While out for a quick spin my neighbour mentioned that I was riding topless. At first I didn't think much of the comment but the next day after quite a few more short spins I got a chuckle out of it. My short spins were rather short as I would only go to the nearest intersection where I could turn around. I got rather good at using the crown of the road to roll backwards to make multi-point turns.
The reason for riding without the door on was that I was adjusting the the rear suspension and fine tuning the fit of the swing arm in the rear fender. After a few attempts it is finally just right. I may still adjust the length of the rear struts to slightly lower the back end of the SL. The back end now a bit lower than before and we have gained a tiny bit of clearance at the front.
In the many times I had the rear wheel in and out and the velo upside down I took a good look and at the bottom. The only bit that was scratched up was the scuff pads on the footbumps. It seems that when the footbumps touch it slightly lifts the front of the shell as the front suspension allows this to happen. One does still need to be aware of dips with slopes that go up just after the dip. Mostly one can deal with these by taking them at an angle.

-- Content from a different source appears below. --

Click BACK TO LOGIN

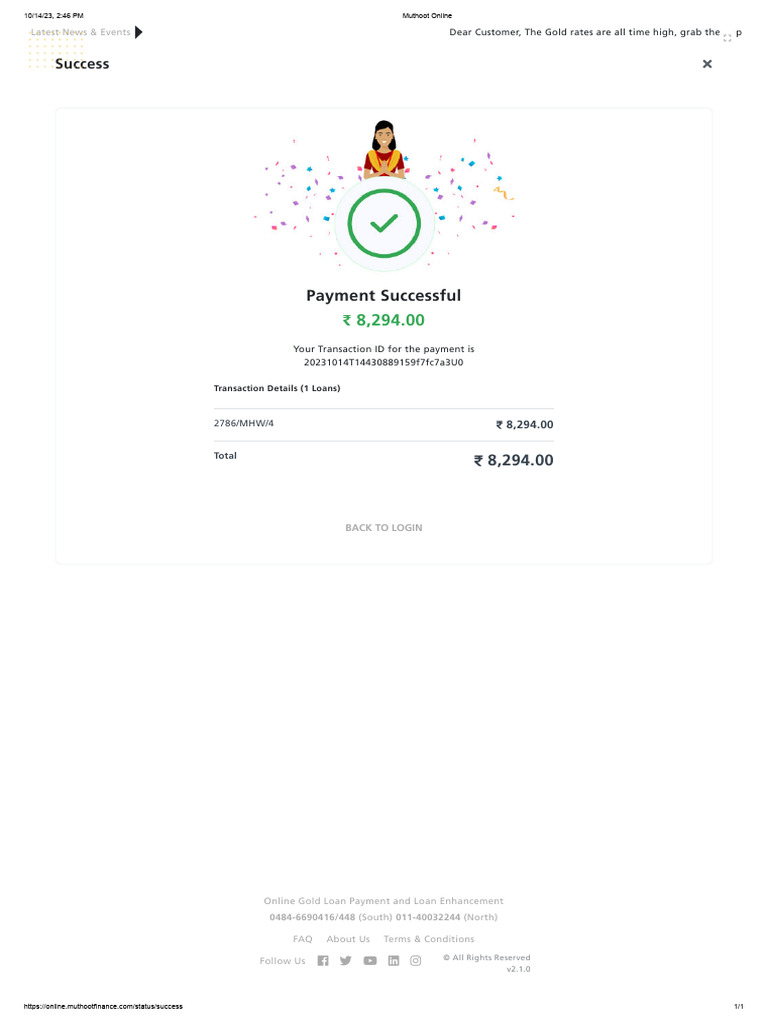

So far I haven't found the low ground clearance to be a real problem. It's bit noisy at times scraping the protective skid pads but otherwise very manageable. Yet another misconception that didn't come true. The other two for the SL were getting me to fit for leg length and width between the wheel wells. The distance between the wheel wells varies from 14.75 to 15.5" depending on where you measure but I still have clearance. When I first mocked up the space it seemed awfully tight but it seems to work well for me. The reason it works is that the narrowerest dimension is where your knees are and the widest where your calves or thighs would touch. The more I learn about the design of the Milan the more impressed I am with the thoroughness of the designers.